- _Description of the task_
The material below contains a line with "You are a computer-use" and a line with "Instruction: Open the". Copy exactly those two lines and all lines between them.

- _Extracted records_
-- -- --

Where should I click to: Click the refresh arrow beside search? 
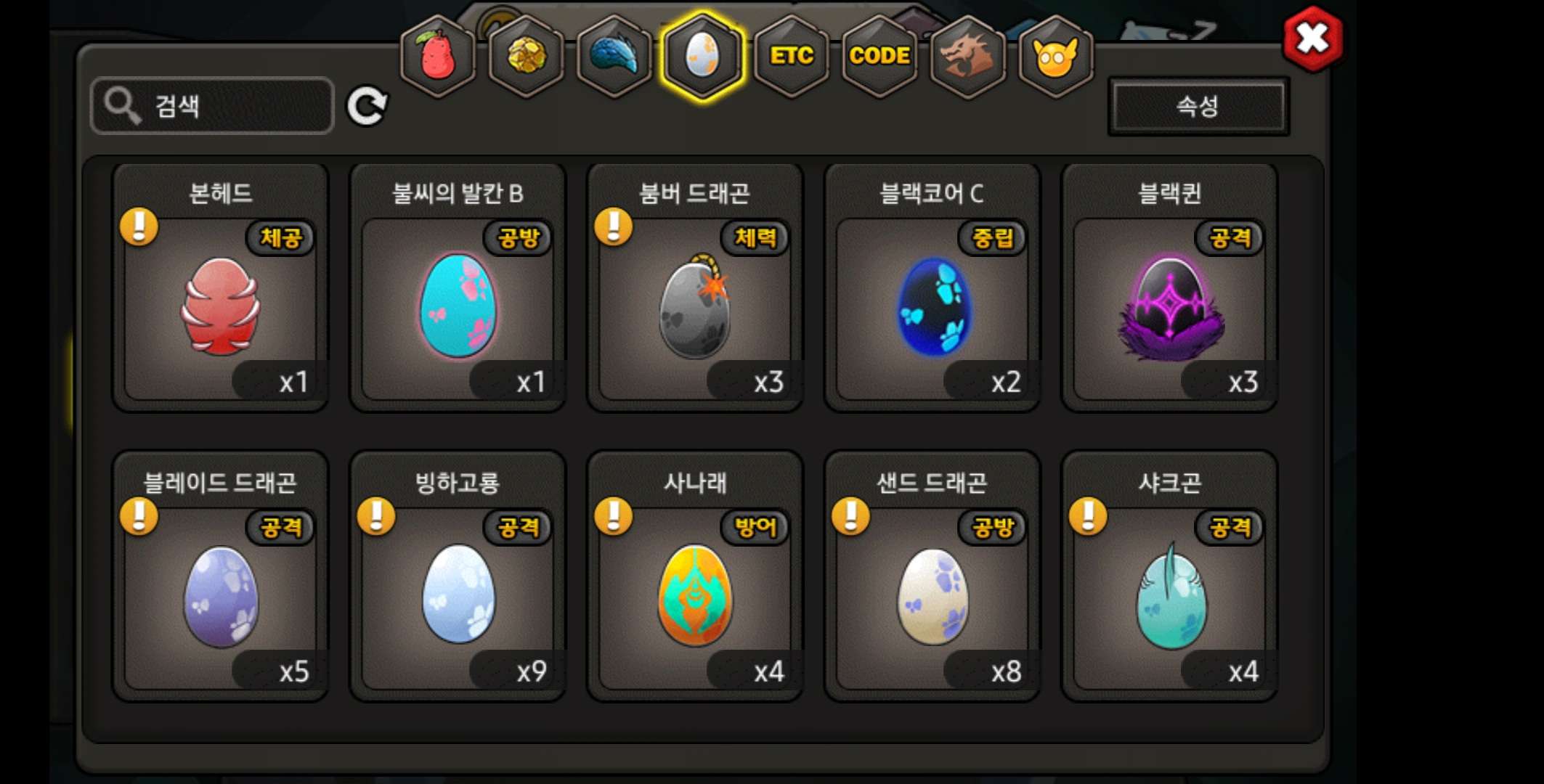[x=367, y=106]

-- -- --

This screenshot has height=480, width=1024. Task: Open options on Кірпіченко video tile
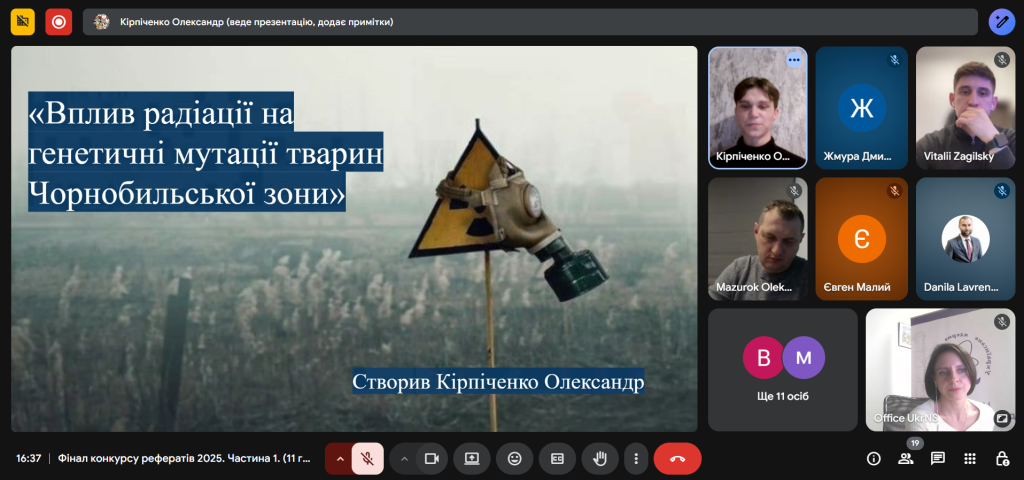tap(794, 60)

-- -- --

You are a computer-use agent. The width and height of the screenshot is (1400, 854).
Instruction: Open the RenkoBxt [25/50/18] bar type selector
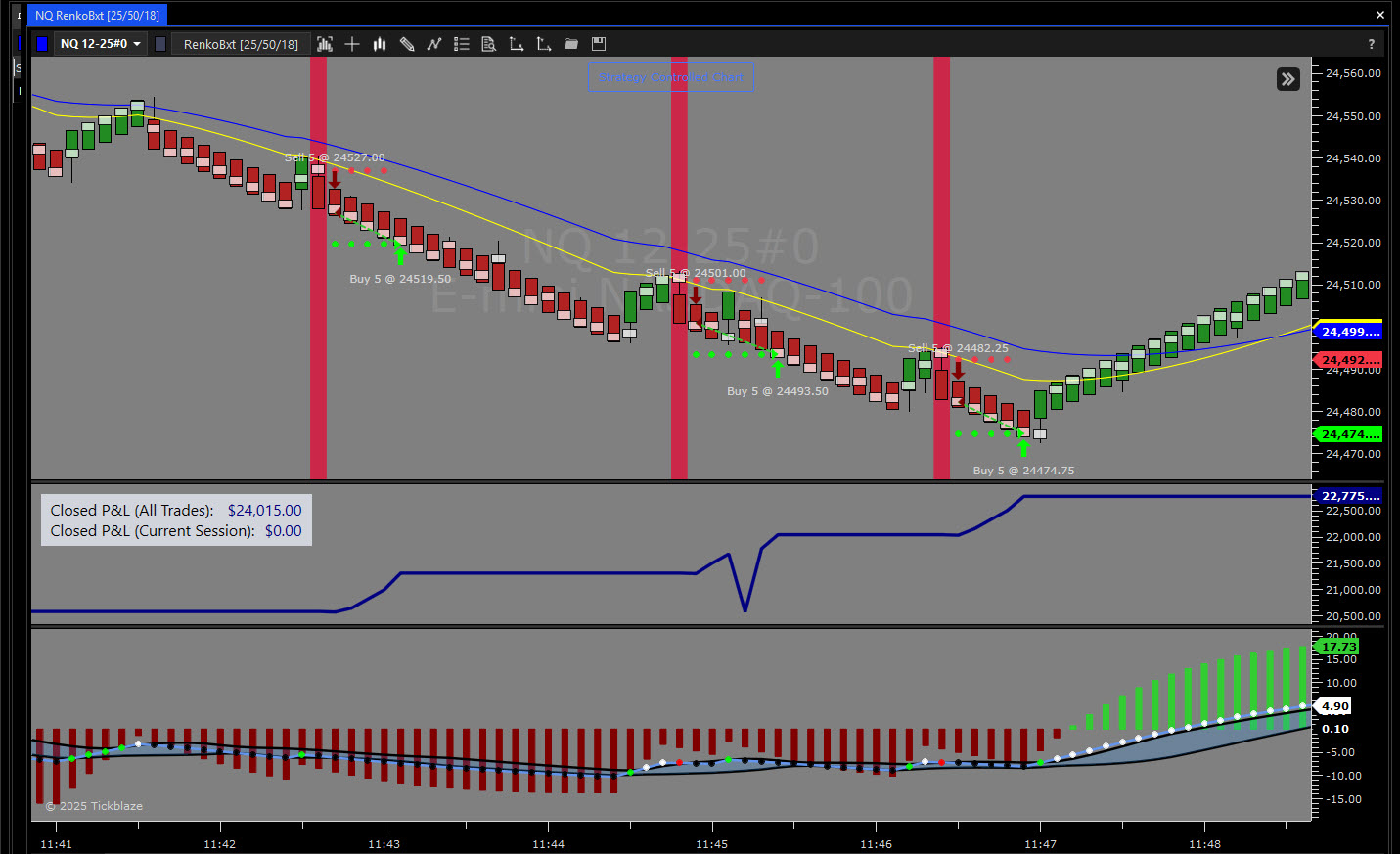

-- -- --

- _Written solution_
You are a computer-use agent. The width and height of the screenshot is (1400, 854).
Instruction: Open the RenkoBxt [25/50/18] bar type selector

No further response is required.